> Instructions for the task
In the data below, the copy begins at the line containing "Task: Click the 20:55 · 29 Jul 23 timestamp" and runs through the last line; repeat those lines exactly, minus the pictures.

> Provided records
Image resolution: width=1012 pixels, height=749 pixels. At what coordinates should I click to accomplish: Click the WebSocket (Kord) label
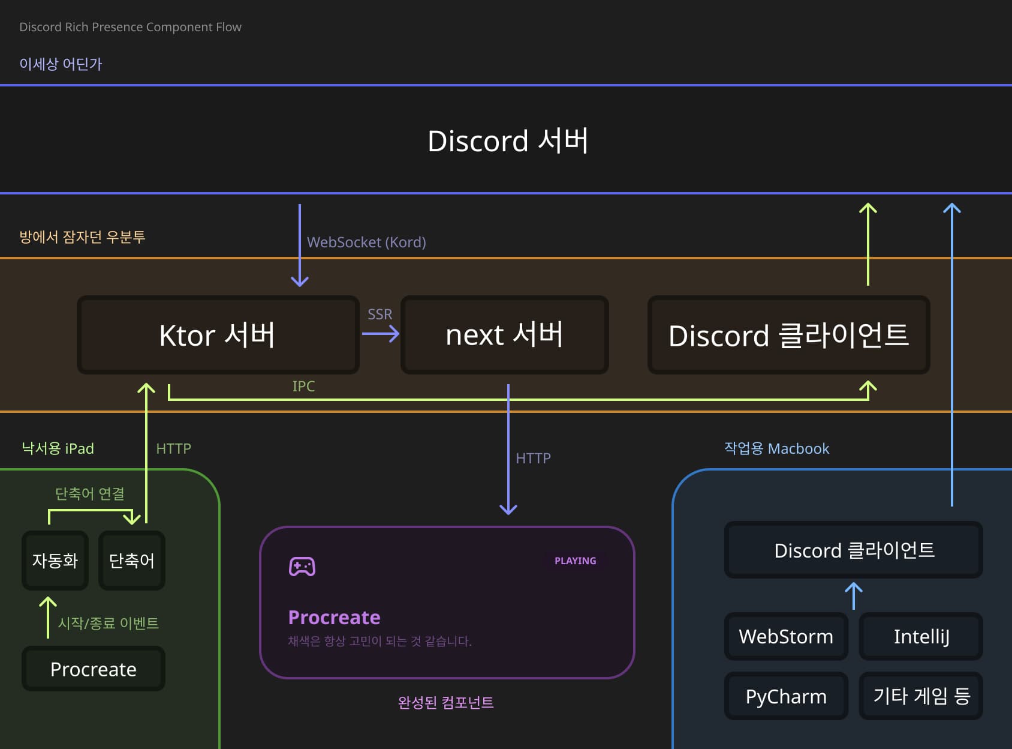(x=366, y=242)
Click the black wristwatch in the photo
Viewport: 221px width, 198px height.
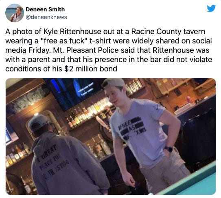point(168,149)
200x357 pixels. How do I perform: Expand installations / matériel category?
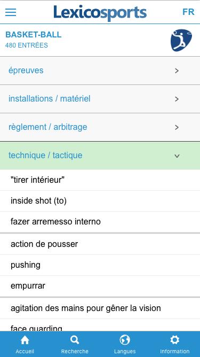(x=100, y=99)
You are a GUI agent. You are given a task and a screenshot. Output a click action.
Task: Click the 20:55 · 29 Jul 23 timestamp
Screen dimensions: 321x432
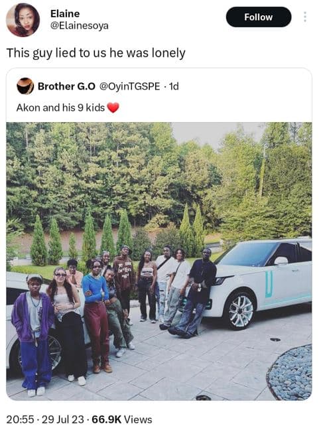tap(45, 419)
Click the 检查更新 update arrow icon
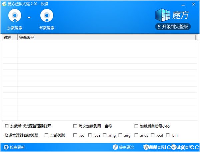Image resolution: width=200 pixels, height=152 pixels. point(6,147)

> Finished exercise
Task: Click the 20:55 · 29 Jul 23 timestamp
Screen dimensions: 321x432
tap(45, 419)
Click the 检查更新 update arrow icon
Image resolution: width=200 pixels, height=152 pixels. point(6,147)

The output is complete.